Problem to solve.
A faithful copy is required: retype the records from their first line through the line with "Nastavenie (241, 2543)", and omit the pictures.

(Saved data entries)

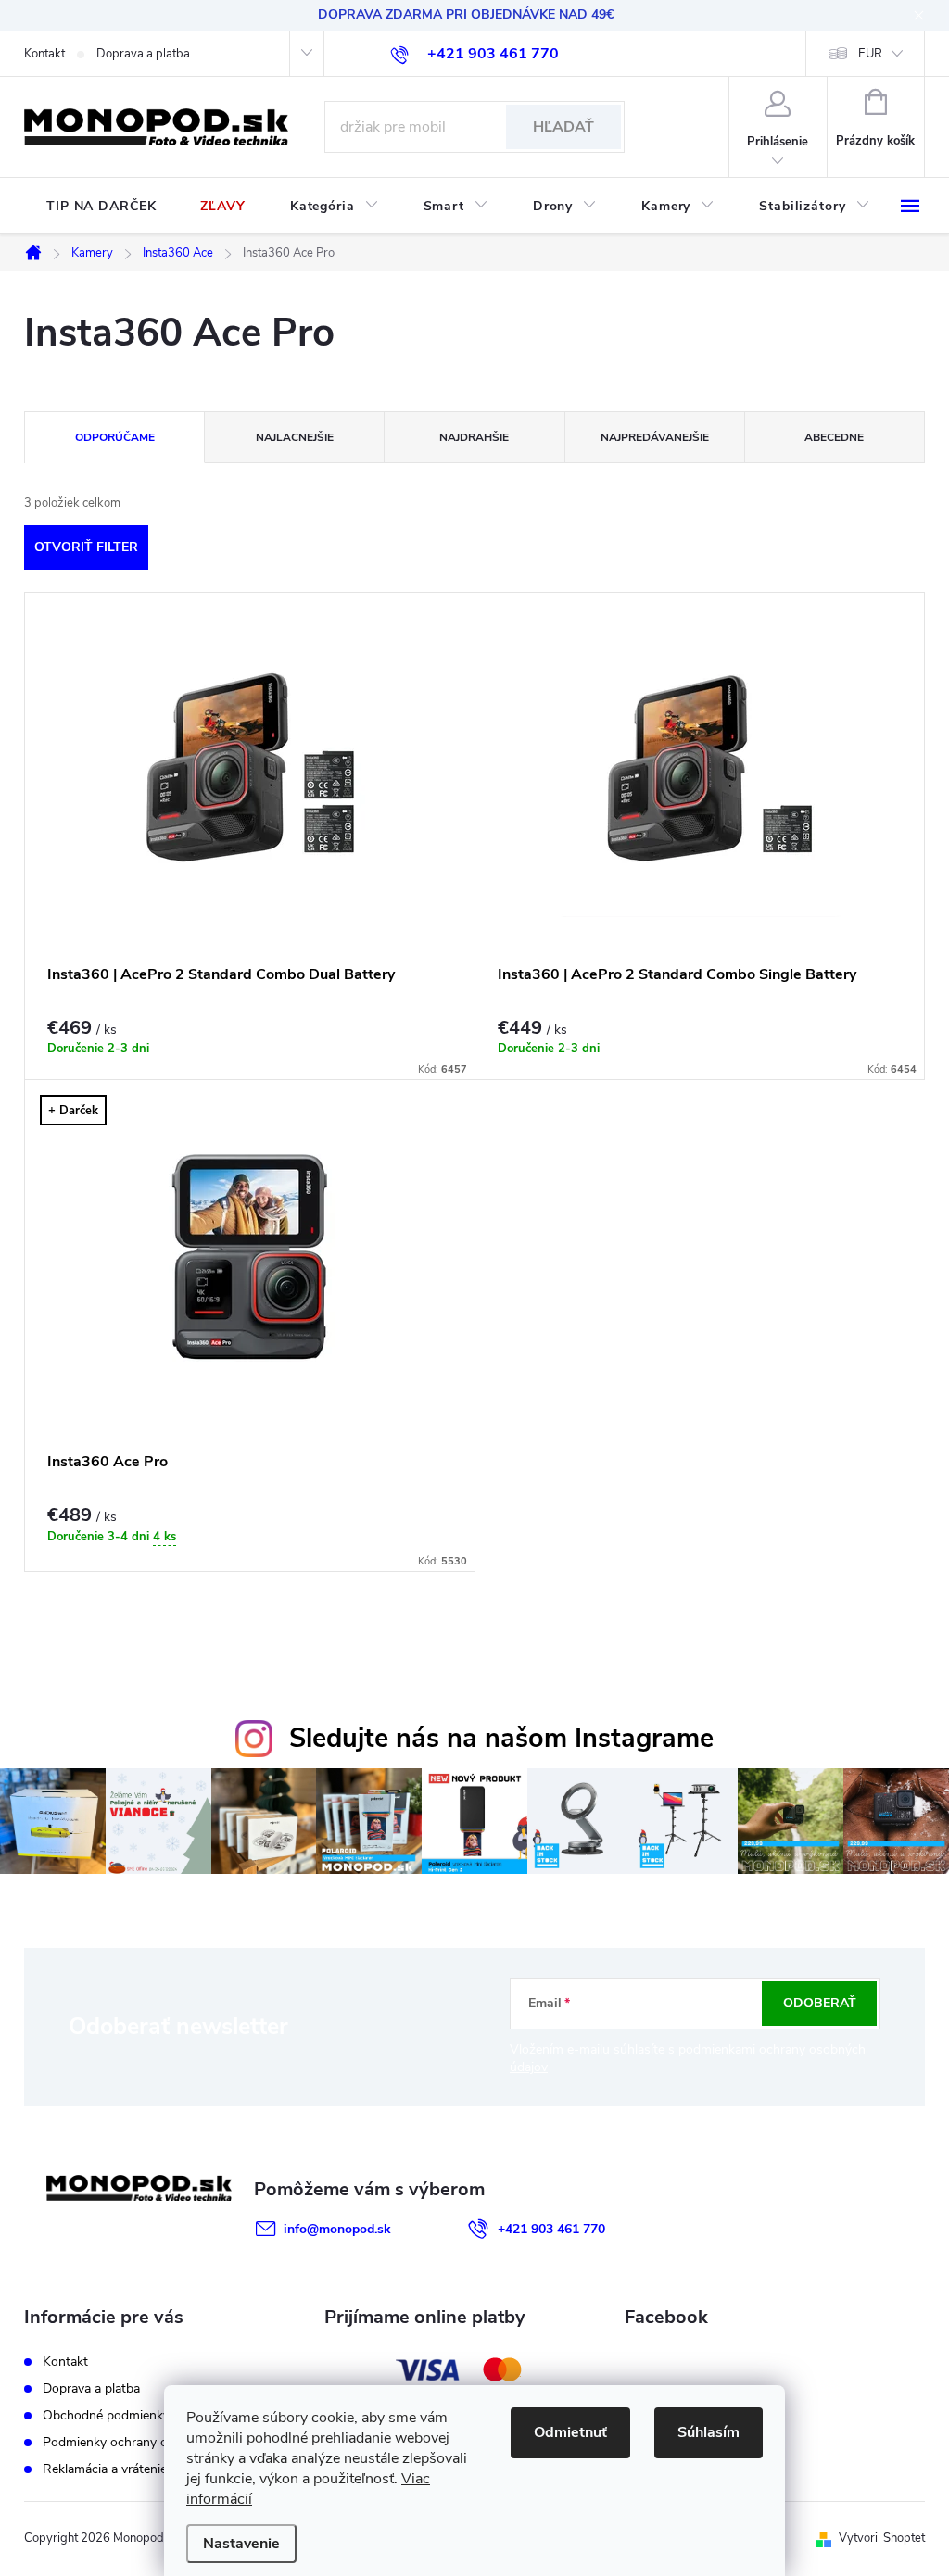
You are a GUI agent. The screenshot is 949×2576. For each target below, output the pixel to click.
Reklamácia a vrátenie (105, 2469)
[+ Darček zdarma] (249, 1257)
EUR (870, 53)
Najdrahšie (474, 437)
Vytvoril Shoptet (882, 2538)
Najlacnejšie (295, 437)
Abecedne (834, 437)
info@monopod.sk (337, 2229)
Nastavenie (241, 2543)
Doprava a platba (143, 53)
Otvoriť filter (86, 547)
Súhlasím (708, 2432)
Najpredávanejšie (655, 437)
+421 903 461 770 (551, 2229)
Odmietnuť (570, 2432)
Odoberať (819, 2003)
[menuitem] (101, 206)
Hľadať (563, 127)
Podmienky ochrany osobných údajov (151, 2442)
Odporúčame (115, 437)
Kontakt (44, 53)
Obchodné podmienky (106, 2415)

Answer section.
You are a GUI agent. The screenshot is 949×2576. For each target below, output the pixel to click.
Reklamácia a vrátenie (105, 2469)
[+ Darček zdarma] (249, 1257)
EUR (870, 53)
Najdrahšie (474, 437)
Vytvoril Shoptet (882, 2538)
Najlacnejšie (295, 437)
Abecedne (834, 437)
info@monopod.sk (337, 2229)
Nastavenie (241, 2543)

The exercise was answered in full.